[DOCUMENT EXTRACT — start]

2.2 Emerging security concerns

Internet of Things is changing the world as we see it now. Facilities provided by IoT are making life easier. IoT enables devices, machines to communicate with each other to get better results and understanding about the environment. Many countries spending a lot in IoT research and development. IoT is being most promising area in technology for the future. Researchers are studying the ways of developing and deploying the IoT-based devices up to another level that is from homogeneous- to heterogeneous-level communication (Lee and Lee 2015).

IoT devices are also generating a very large amount of data that categorized under its definition of volume. IoT devices are increasing in number, and count can go up to billions of devices which can generate data that could create a scenario where we required more sophisticated analytics and security platform. A number of platforms like Hadoop and spark are renowned for their big data analytics, but if we consider centralized architecture, we might need some more tools. The researchers are finding their ways to develop more tools to accommodate the new flood of data. We might observe more big data tools which can be customized for different domains and according to the needs of the user. Data also come with the issue of security and privacy, and upcoming tools might have some feature where these tools provide built-in functionality to provide security for data as blockchain is providing (Marjani et al. 2017).

IoT is growing as an industry providing job security and economic growth. Now, IoT can also be categorized in to social or industrial IoT, etc. Industrial IoT enables the industry to find and adopt new ways to accommodate upcoming challenges on a larger scale. Manufacturing of IoT devices to an industrial level means a large amount of data. Due to different parameters, techniques, and domains, these IoT devices generate a variety of data. This is another open challenge for researcher to make some common grounds or protocols for industrial IoT devices to avoid any implications (Mourtzis et al. 2016). Flood of data from these industrial IoT devices creates more problems as we see it now. Problems are like data security, communication, data storage, and then data manipulation and analysis on a large scale (Ahmed et al. 2017).

IoT provides a platform for devices to communicate regardless of their type and functionality. IoT can interconnect devices from health sector to forest fire, from space to smart cities. If we talk about smart cities, there will be smart homes, smart automobiles, tracking systems, etc. It is essential to process a large amount of data generated by devices near to real time. This requires the optimal placement of data storage and analytic servers along with better computational power. Fog architecture provides opportunity for such kind of scenarios. Still, heterogeneous nature of IoT devices makes it more complex to mitigate attacks. The researchers are making frameworks to provide better security by utilizing fog architecture for smart homes and smart cities. This can simplify the problems to mitigate attacks in real time. It is not an easy task to embed such a diverse technologies and make them work together. So, we have to find a way to protect IoT devices in the first place. By utilizing fog architecture, Pacheco and Hariri (2016) use behavior anomalies analysis to mitigate attacks on sensor in IoT.

[DOCUMENT EXTRACT — finish]

> ACTIVITY 1: In the entries, replace "width and height" with "size" in the lines from the one holding "The width and height of the screenshot is (640, 480)." through the end of the entries, inclusive. Give back only those lines, with everything else left as is.
The entries have no connection to the IoT security text.

[GIVEN INFORMATION — start]

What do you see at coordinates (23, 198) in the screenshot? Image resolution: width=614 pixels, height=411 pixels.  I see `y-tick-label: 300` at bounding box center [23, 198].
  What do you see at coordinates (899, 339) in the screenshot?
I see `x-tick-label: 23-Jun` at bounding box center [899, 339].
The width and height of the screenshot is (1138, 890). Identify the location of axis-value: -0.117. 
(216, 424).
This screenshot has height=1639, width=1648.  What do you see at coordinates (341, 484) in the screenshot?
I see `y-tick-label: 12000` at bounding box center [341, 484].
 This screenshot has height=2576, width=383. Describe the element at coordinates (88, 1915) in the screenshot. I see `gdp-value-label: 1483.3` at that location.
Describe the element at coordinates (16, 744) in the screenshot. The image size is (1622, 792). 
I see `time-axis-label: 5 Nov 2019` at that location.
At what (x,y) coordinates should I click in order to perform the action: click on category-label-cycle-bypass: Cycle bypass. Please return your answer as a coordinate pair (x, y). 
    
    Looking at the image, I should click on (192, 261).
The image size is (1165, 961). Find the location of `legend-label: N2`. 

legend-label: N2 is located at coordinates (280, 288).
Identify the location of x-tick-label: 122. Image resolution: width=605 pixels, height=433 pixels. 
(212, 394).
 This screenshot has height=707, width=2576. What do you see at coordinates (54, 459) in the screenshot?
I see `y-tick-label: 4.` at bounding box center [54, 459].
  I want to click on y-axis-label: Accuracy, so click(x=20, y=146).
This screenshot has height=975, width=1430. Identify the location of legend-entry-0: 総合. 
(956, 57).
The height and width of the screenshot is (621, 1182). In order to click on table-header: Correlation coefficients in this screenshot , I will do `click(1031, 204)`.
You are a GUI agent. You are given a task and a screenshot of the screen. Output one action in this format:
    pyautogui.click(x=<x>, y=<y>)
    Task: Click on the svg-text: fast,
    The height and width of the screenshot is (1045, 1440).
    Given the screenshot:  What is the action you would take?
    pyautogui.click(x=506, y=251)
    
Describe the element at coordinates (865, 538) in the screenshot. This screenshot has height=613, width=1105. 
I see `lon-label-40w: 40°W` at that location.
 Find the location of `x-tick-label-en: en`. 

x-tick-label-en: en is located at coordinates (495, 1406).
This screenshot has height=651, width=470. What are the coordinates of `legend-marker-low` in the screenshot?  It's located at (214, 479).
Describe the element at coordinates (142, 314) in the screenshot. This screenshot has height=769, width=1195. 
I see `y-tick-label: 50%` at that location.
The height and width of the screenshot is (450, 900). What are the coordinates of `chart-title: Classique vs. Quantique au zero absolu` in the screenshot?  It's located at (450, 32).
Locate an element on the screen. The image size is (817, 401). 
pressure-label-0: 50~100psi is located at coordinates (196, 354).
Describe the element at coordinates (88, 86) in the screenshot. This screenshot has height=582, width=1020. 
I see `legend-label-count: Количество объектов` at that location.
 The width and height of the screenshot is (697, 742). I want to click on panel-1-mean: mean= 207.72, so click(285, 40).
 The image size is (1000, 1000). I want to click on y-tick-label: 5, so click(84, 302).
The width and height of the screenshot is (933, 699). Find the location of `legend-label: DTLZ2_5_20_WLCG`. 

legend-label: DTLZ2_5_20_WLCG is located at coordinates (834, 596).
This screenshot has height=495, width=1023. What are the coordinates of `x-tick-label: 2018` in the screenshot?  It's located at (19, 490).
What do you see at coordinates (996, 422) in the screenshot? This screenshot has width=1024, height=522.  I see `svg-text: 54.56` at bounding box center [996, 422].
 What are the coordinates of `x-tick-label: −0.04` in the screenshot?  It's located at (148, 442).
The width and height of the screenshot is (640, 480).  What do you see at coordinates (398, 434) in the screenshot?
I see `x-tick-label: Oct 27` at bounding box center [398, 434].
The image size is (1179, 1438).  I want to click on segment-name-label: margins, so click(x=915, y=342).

[GIVEN INFORMATION — finish]

> ACTIVITY 2: In the IoT security text, why is fog architecture presented as fitting for smart cities?

> ANSWER AREA 1:
The size of the screenshot is (640, 480).  What do you see at coordinates (398, 434) in the screenshot?
I see `x-tick-label: Oct 27` at bounding box center [398, 434].
The image size is (1179, 1438).  I want to click on segment-name-label: margins, so click(x=915, y=342).

> ANSWER AREA 2: Devices in smart cities generate a large amount of data that has to be processed near real time. That calls for placing data storage and analytic servers in the best spots and for more computing power, and fog architecture provides an opportunity for that kind of scenario.